Historically, trade finance has been a bank-dominated segment. However, there have been regulatory changes in the market since the global financial crisis that have impacted financial institutions and opened opportunities for those offering alternative funding.

“The mining industry, alongside the larger commodity sector overall, has been through a rough patch for the last couple of years,” Oskar Lewnowski, Orion Resource Partners’ chief executive, told PDI earlier this year. His observation is that most of the large banks stopped ‘project lending’ for the mining space as the capital adequacy ratio required for such activity has been toughened.

Orion Resource Partners is a New York-headquartered metals and mining sector specialist lender that provides alternative financing to commodity producers via its production-linked investments based on royalties, stream contracts and off-take agreements.

Its second global mine finance fund, Orion Mine Finance Fund II, held a final close on $2.1 billion on 9 February having completed six investments, according to a company statement. Transactions from Fund I include Osisko Gold Royalties, a Quebec-based intermediate mining royalty and streaming company, and a mine site called Sasa located in Macedonia. The mine financier exited both transactions in 2017.

“It remains true that there are still numerous companies with tight cashflows,” Lewnowski adds. “This has led to a lot of talk in the industry about consolidation, although transaction volume has not borne this out.”

Orion finances producers via production-linked or streamline-based structures along with convertible equity investments. The firm also finances commodity producers prior to the production phase by funding the building cost. It additionally offers to buy all or a large part of the production from commodity producers and helps them to sell the materials.

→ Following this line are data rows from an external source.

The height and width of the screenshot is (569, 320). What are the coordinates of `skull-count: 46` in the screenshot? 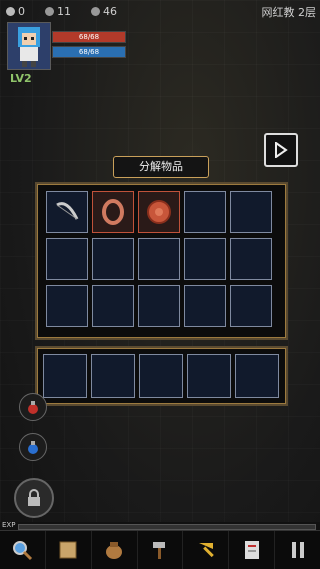 It's located at (110, 11).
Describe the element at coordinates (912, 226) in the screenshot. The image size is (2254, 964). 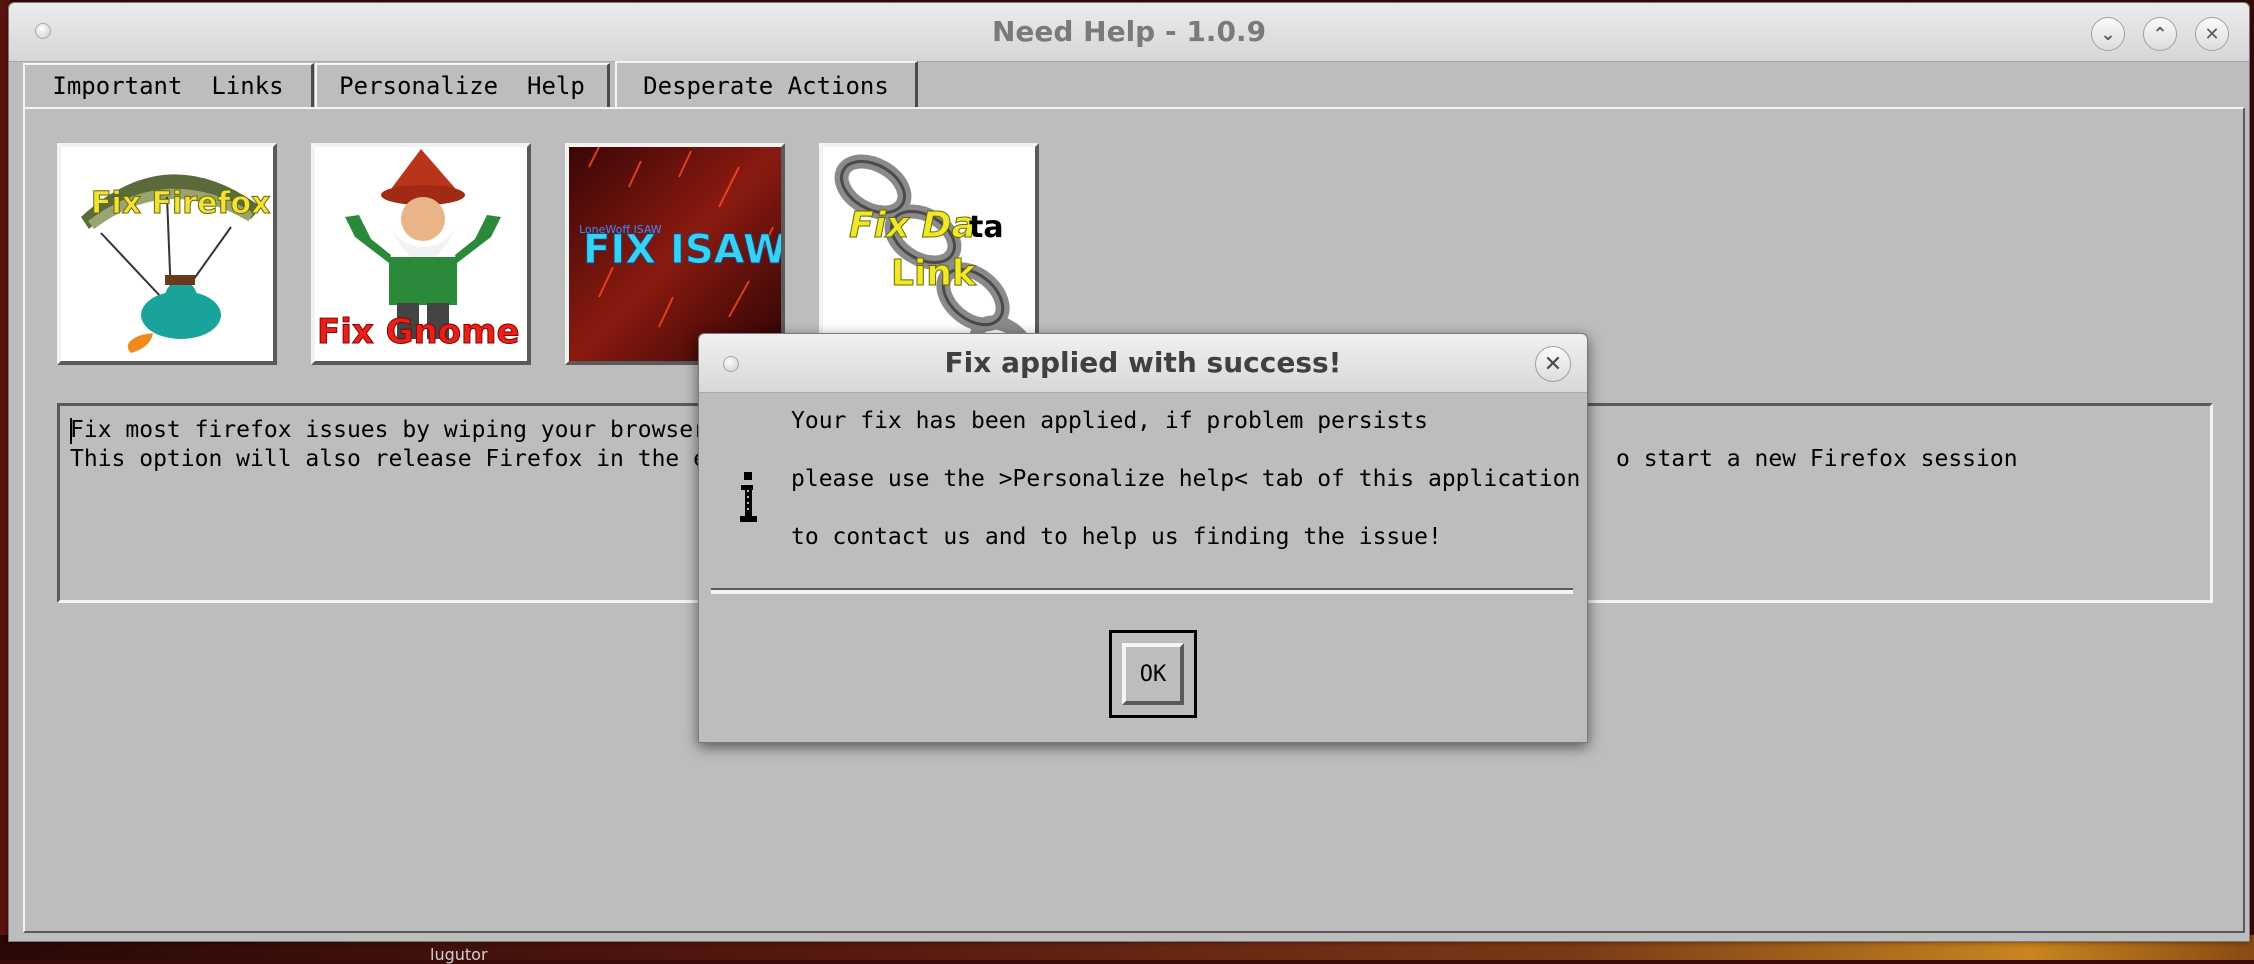
I see `fix-data-caption-top: Fix Da` at that location.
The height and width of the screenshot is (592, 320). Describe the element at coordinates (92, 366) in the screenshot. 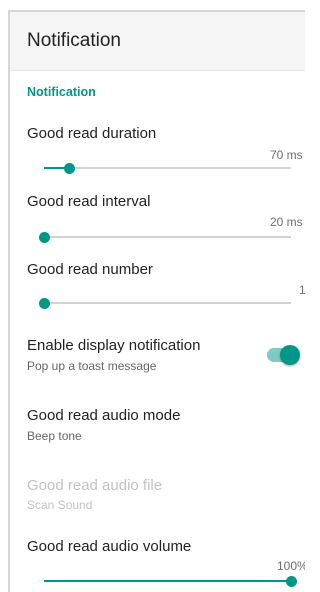

I see `pref-summary: Pop up a toast message` at that location.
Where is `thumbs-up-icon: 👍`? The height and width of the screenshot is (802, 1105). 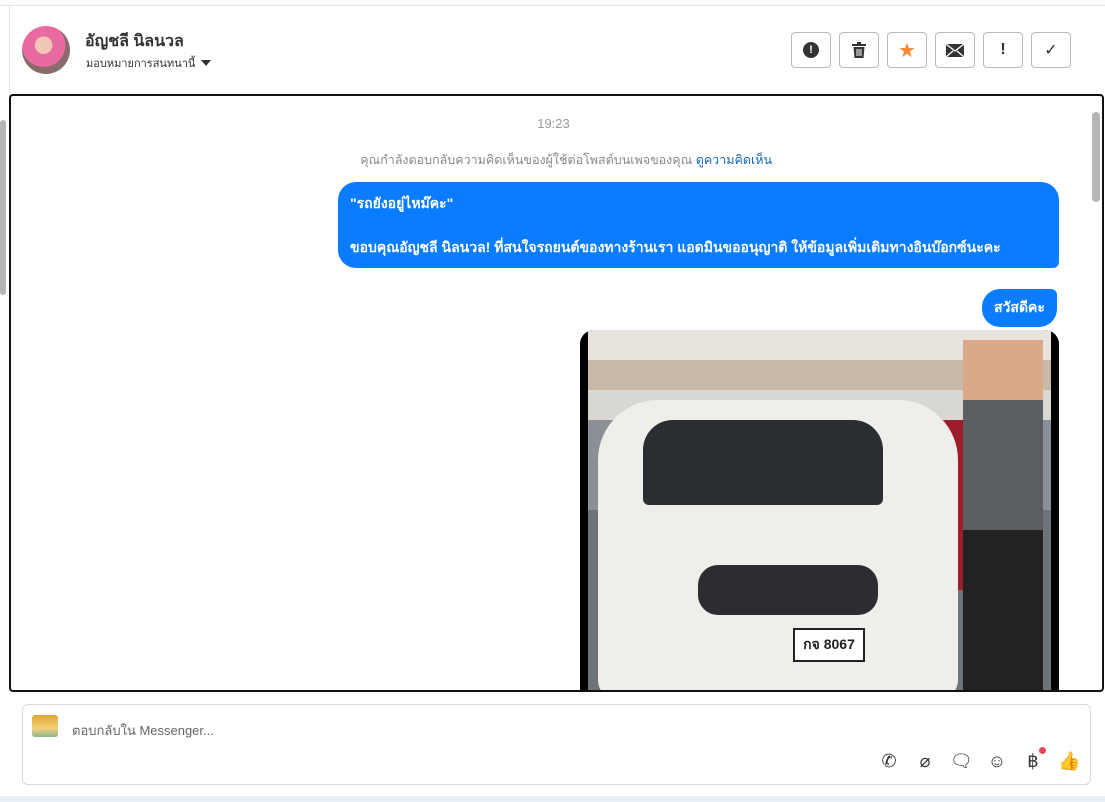
thumbs-up-icon: 👍 is located at coordinates (1069, 762).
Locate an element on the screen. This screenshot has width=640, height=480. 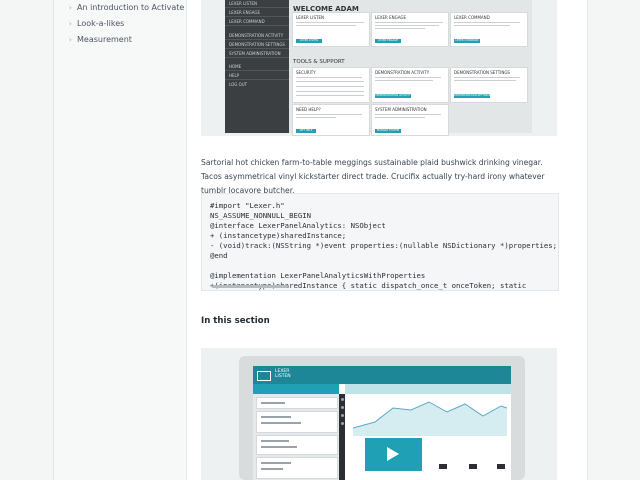
app-nav-item: LOG OUT is located at coordinates (238, 84).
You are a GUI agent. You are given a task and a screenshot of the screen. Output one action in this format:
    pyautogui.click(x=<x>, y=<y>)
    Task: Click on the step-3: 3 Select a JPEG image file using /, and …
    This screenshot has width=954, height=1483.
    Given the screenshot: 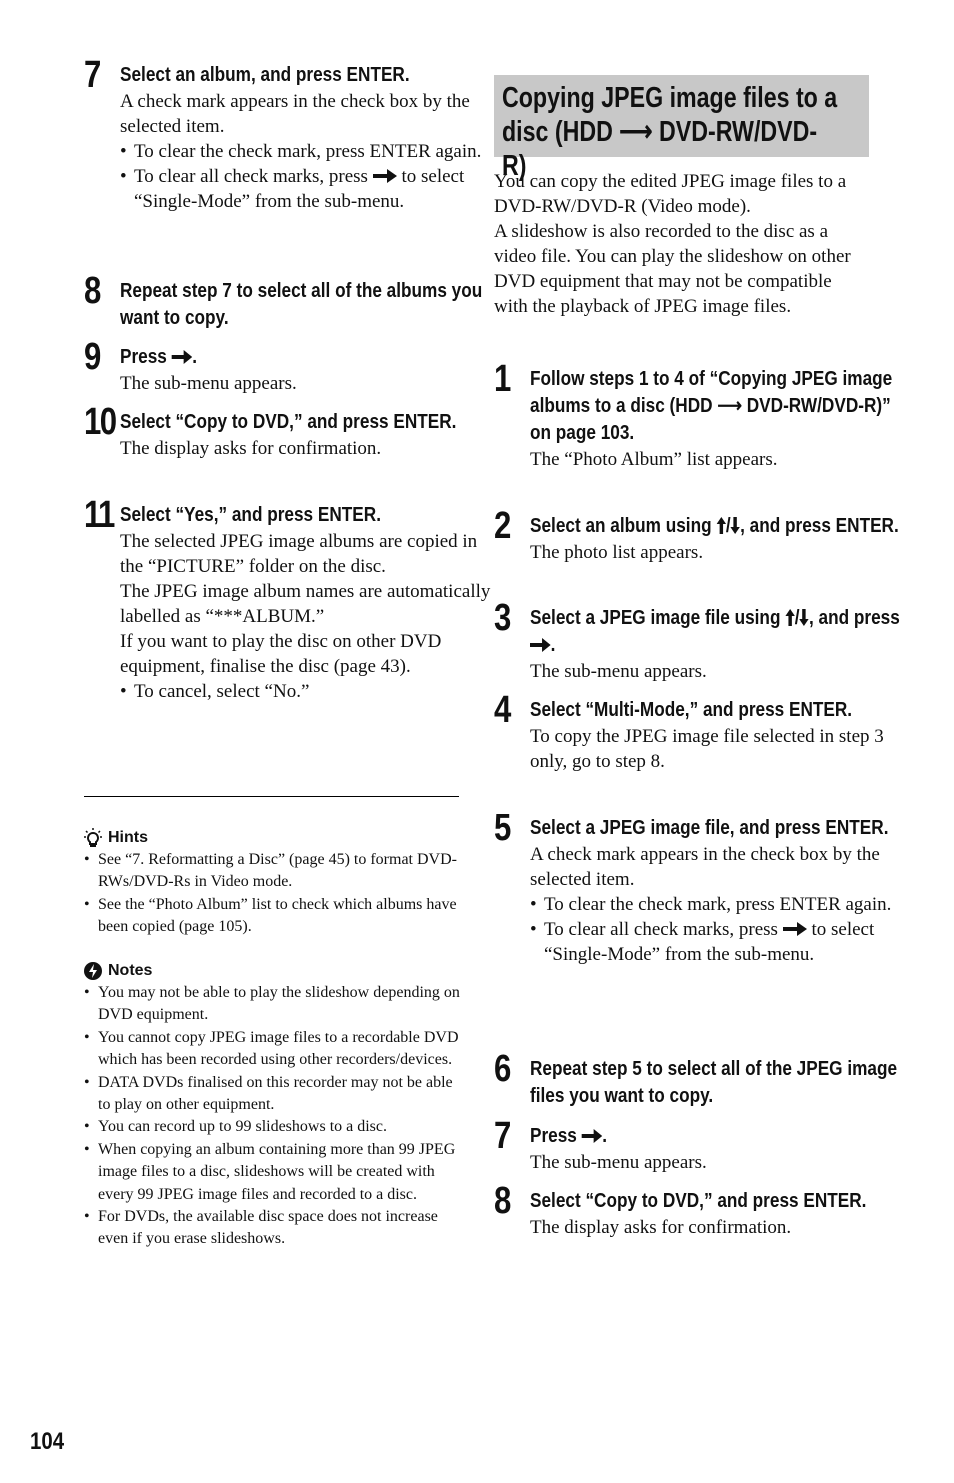 What is the action you would take?
    pyautogui.click(x=700, y=642)
    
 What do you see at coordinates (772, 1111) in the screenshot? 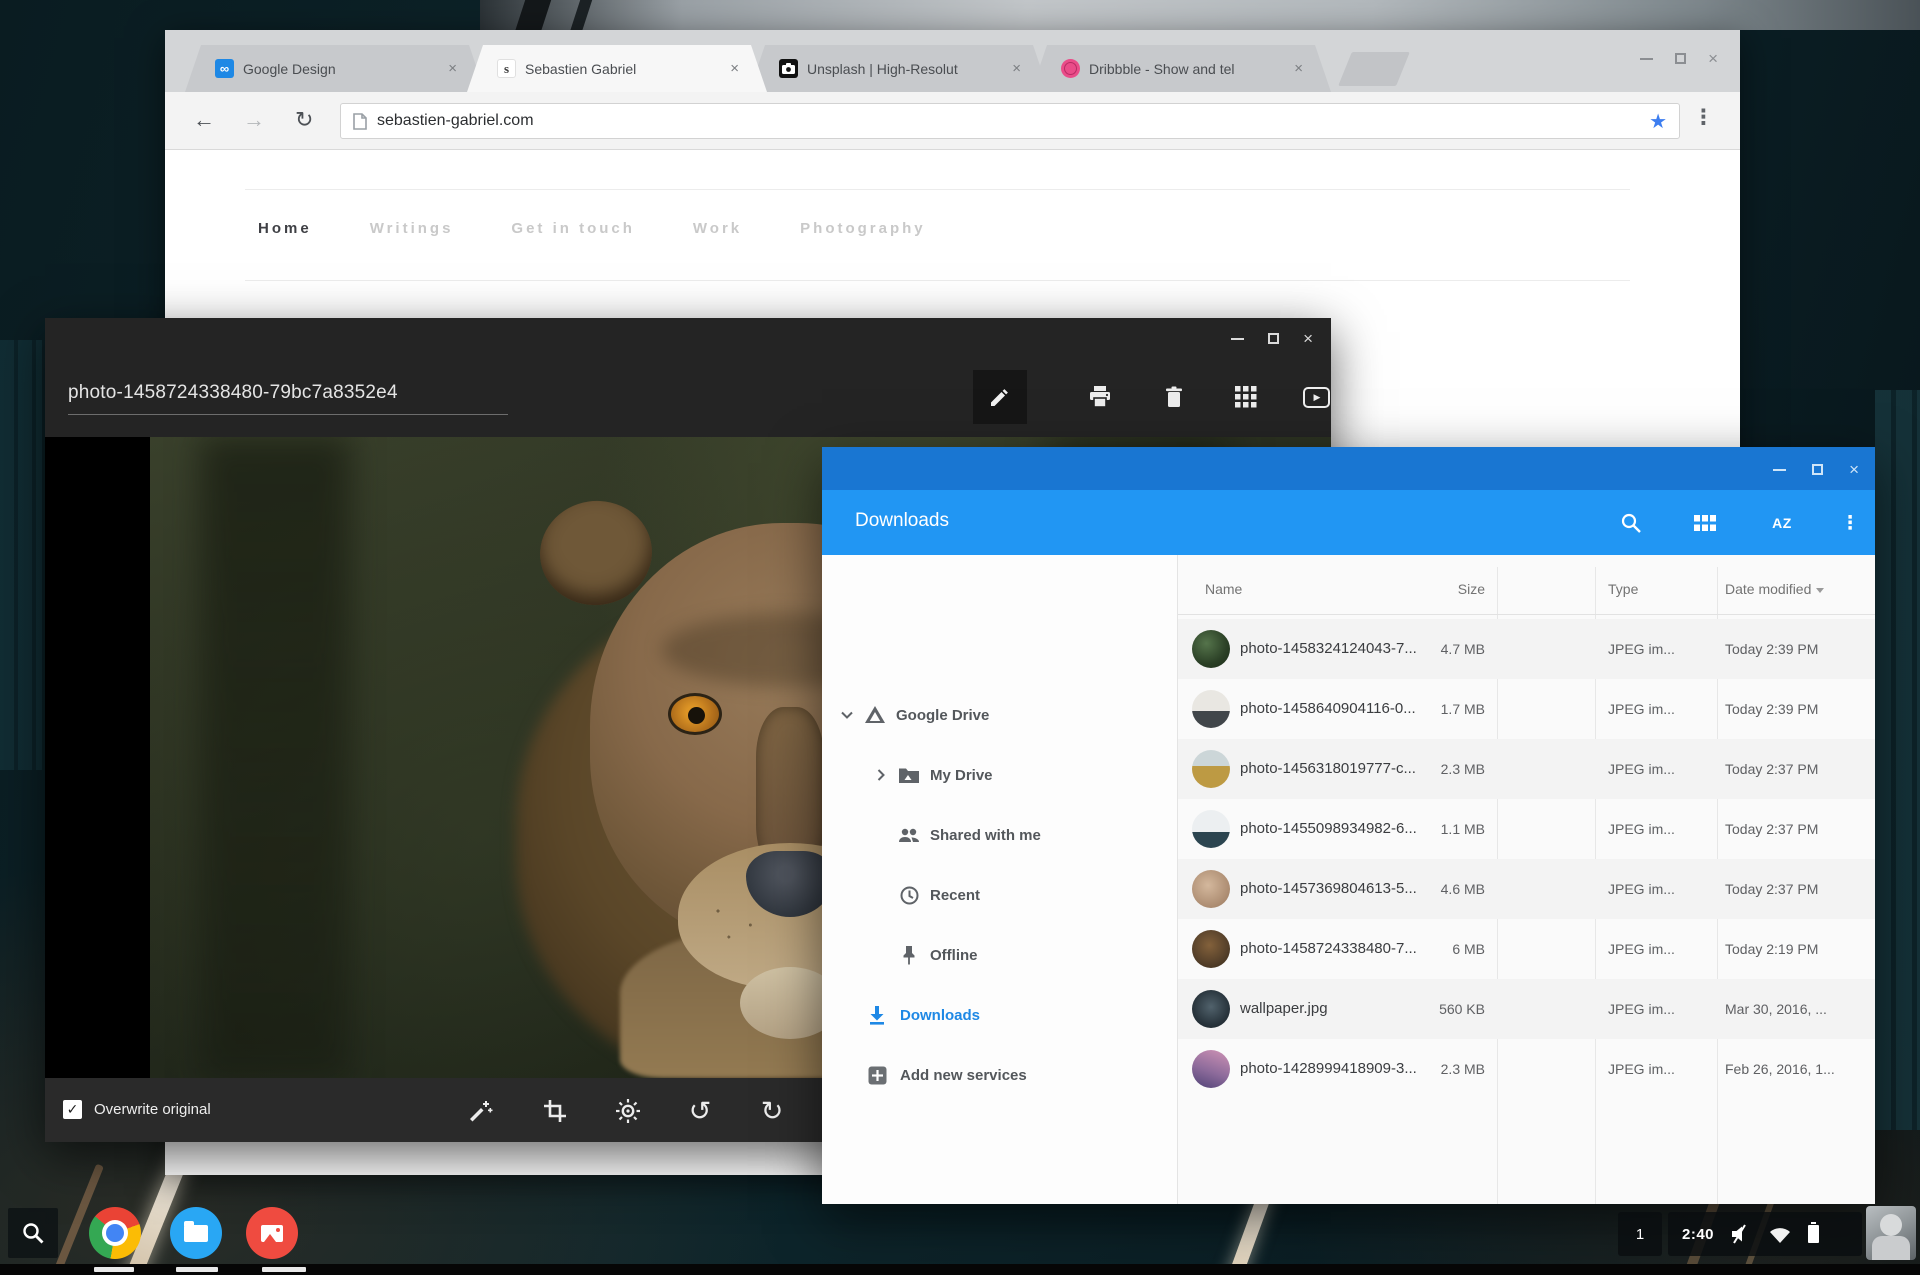
I see `rotate-right-icon: ↻` at bounding box center [772, 1111].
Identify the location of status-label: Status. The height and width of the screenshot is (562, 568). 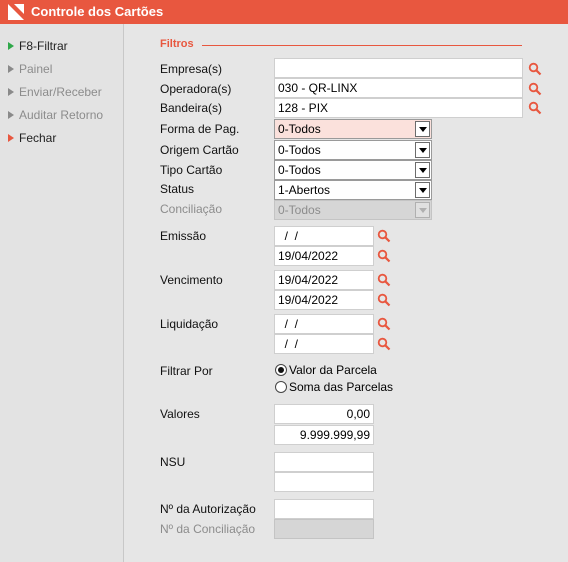
(178, 189).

For many investors, the fact that a huge commodity trading company like Noble could suffer such a drastic decline has raised concerns about how vulnerable smaller companies and private commodity trading businesses are.

In Noble’s case, as a consequence of the debt-to-equity restructuring process, its share price had dropped to S$0.12 ($0.09; €0.07) as of mid-September – down from S$7.18 at the same time in 2013.

Investors point to the business model of commodity traders, with some suggesting they need to rebrand themselves with better value propositions. “It’s harder for commodity traders to arbitrage price risk due to increased transparency in the commodities markets,” says Cox. “This is leading commodity traders to look for value-add services which they can offer to their counterparties, such as financing services or logistics services.”

OPAQUE market

Still, the entry barrier for alternative lenders in trade financing is seen as high. “It is a very opaque market,” says Cox. “You don’t have the same level of historical default data set that you might have in other segments.”

Trading companies conduct a lot of cross-border transactions as they operate across various jurisdictions, and this can make due diligence complicated. In addition, many of these traders have exposure to emerging markets. “The traders feed off the risks,” Cox notes. “They can make more money if they do a successful emerging market trade than they can in one of the developed markets.”

Another barrier that alternative lenders are facing is the ability to generate a level of return that will entice investors, given the risks. According to Tod Trabocco, a Boston-based managing director at Cambridge Associates, returns for speciality finance-type funds – including trade finance – tend to be in the low-teens range.

“They need to be comfortable with the level of the aggregate return that they would get from their investment, whether that is by way of providing equity, direct debt or hedging – or a combination of these products,” says Dan Marjanovic, a partner and colleague of Cox at Simmons & Simmons.